The no BS Ryzen Thread: All official information on Ryzen here

Define "pure gaming".

Is that game + skype + chrome

Or just game.

I think it looks OK in gaming, I mean it is a far cry from the FX 8350 or even the FX 9590. The old AM3+ CPUs are just terrible, RyZen is much, much better. Not as good as Intel's latest, but not that far behind.

That's not a pretty picture for the FX. RyZen is clearly much, much better than the AM3+ stuff.

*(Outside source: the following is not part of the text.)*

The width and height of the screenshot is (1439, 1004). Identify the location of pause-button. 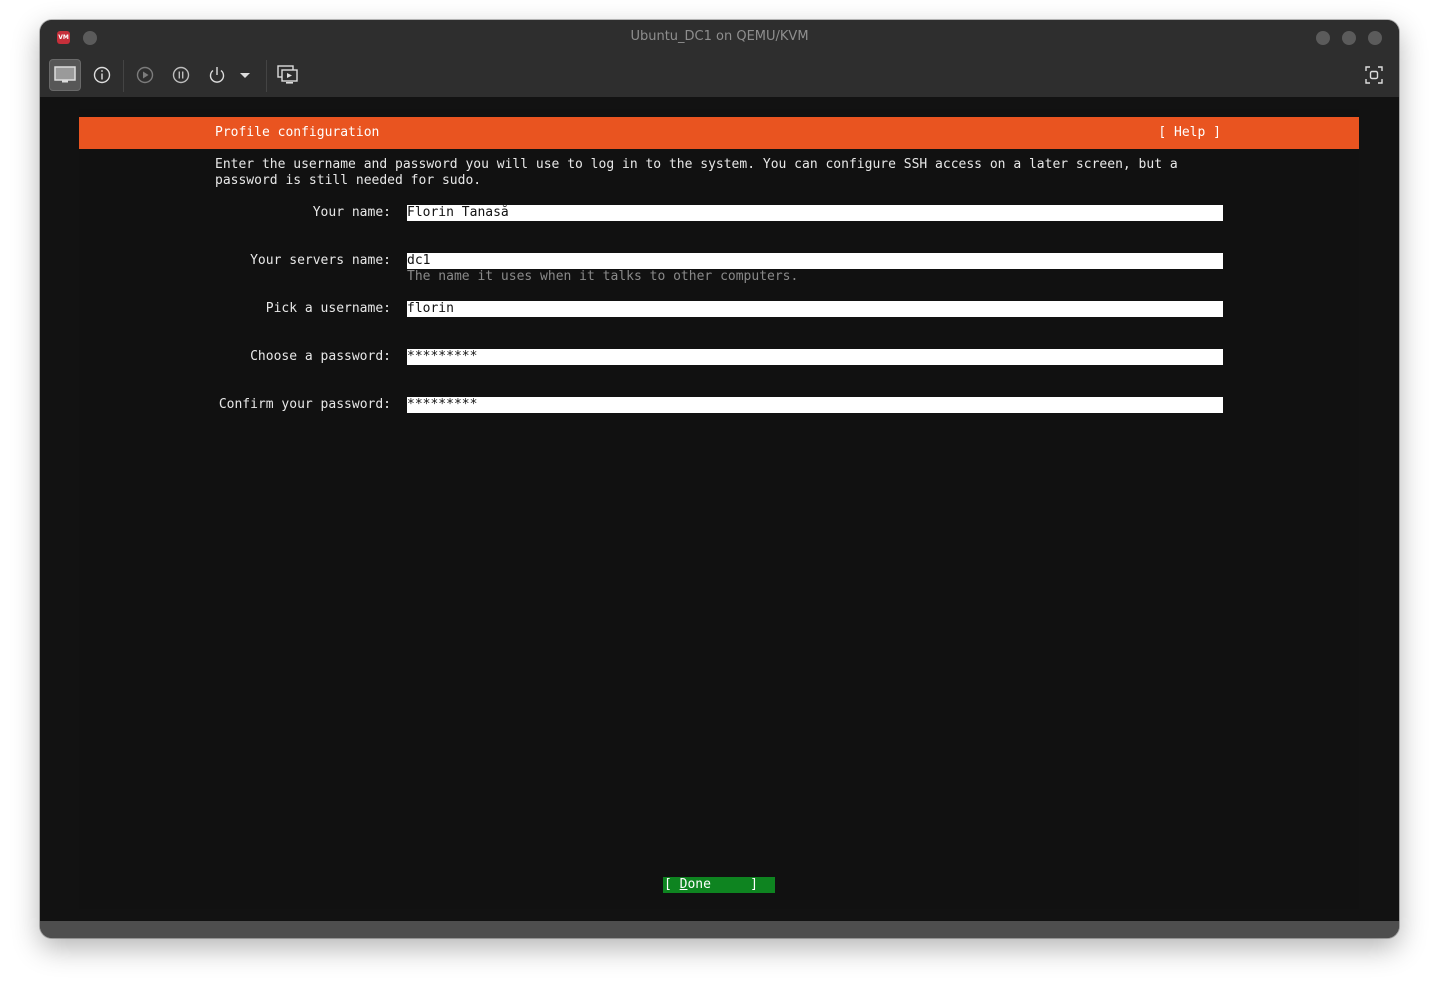
(181, 75).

Edit: That picture is from the TechReport Review. Go read it!

2 Likes

I've been thinking about that. We know that the lower core count RyZen will be die harvested from the same silicon as the 8-cores. I'm not so sure they'll clock higher. I would think they'll be easier to cool ofc, but I'm not so sure about overclocks. I think they'll overclock about the same as the 8-cores.

They will.
I have tested my 1800X with 6 cores enable and it gets to 4.2ish, 4.3 ghz under the same cooling and volts 4 ghz takes with 8.
Havent played with 4 cores yet.

Well less cores basiclly should result in less overall heat.
So you might be able to overclock higher.
But of course thats yet to be seen.

If the bios of the board allows you to disable certain individual cores.
Then you could try that.

1 Like

Yeah, I would expect that. Still not the same as a harvested 6/4-core. It will be different, we don't know how yet.

Remember that the CCX structure etc is different on the harvested dies. It will be interesting how it will work out.

Its Kind of odd.

Can do
1+0
1+1
2+0
2+2
4+0
4+2
And default is all 8.

It has to do with the CCX structures, needs to be a kind of balance. Smarter people than me have written a bit about it.

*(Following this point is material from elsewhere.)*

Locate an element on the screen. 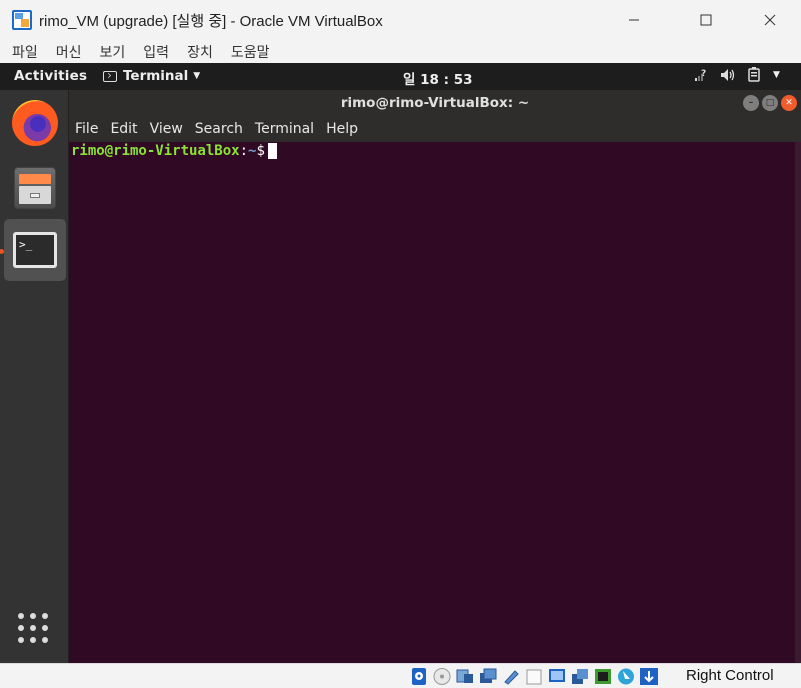  terminal-menubar: File Edit View Search Terminal Help is located at coordinates (435, 129).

If it is just disabled things than the performance with an 1800x will be mostly the same with the disabled cores as the r5/r3.
However it may be different so.

1 Like

Also never the less one source doesnt tell the whole story of course.
Like i said RYzen is brand new, and has to mature firstly.
If i look at the productivity side of things the 1800X does really put up a good showing.
It gives intel a run for its money there.
Even though it doesnt allways beat it, once you overclock intel.
But that price diffrence cannot be ignored atall.

Yes, it is very early yet. Asus has still no manuals for download on their site. Or I'm blind.

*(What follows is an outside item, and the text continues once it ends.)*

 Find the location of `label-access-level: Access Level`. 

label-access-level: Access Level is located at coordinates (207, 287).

But there is a DRAM QVL now:
http://dlcdnet.asus.com/pub/ASUS/mb/SocketAM4/CROSSHAIR-VI-HERO/CROSSHAIR-VI-HERO_DRAM_QVL_forAMDRyzenProcessors.pdf?_ga=1.50592876.499795383.1488474140

1 Like

Hmm yeah that kinda looks odd.
What does the 4+2 setting make of it?

What is "pure gaming" defined as?

Is that game + skype + chrome/other small tasks

Or just game.


While multitasking = bigger tasks like

game+stream+other software in the background?

What i mean is that people buy a system for mainlly gaming related workloads.
Thats what most gamers do.

@Cavemanthe0ne which cooler did you use to reach 4.2 on all 8 cores?
I mean it seems like AMD still uses a package tempsensor for the whole package.
Instead of individual tempsensors per module.

Ryzen scales better with clockrate though which is nice. All AMD has to do is get these chips to 4.3GHz across the board and anything older than Skylake won't be able to push past it even overclocked.

Any idea why the gaming benchmarks are so inconsistent?

GN shows Ryzen getting destroyed by even Haswell i5s yet Joker is showing it trading blows with an OCed 7700K.

Pay close attention to what resolution they bench at and what GPU they use. You start getting GPU limited at over 1080p. At 4K you're not testing the CPU at all. The weaker the GPU, the lower the resolution needs to be. Also, very few even understands the concept of frame times. GN has a educational video on it:

1 Like

Our best guess is inconsistencies in platform. I ran through gaming on a number of boards and found that some handle gaming better, some handle productivity better. The XPower Titanium had the most consistent results.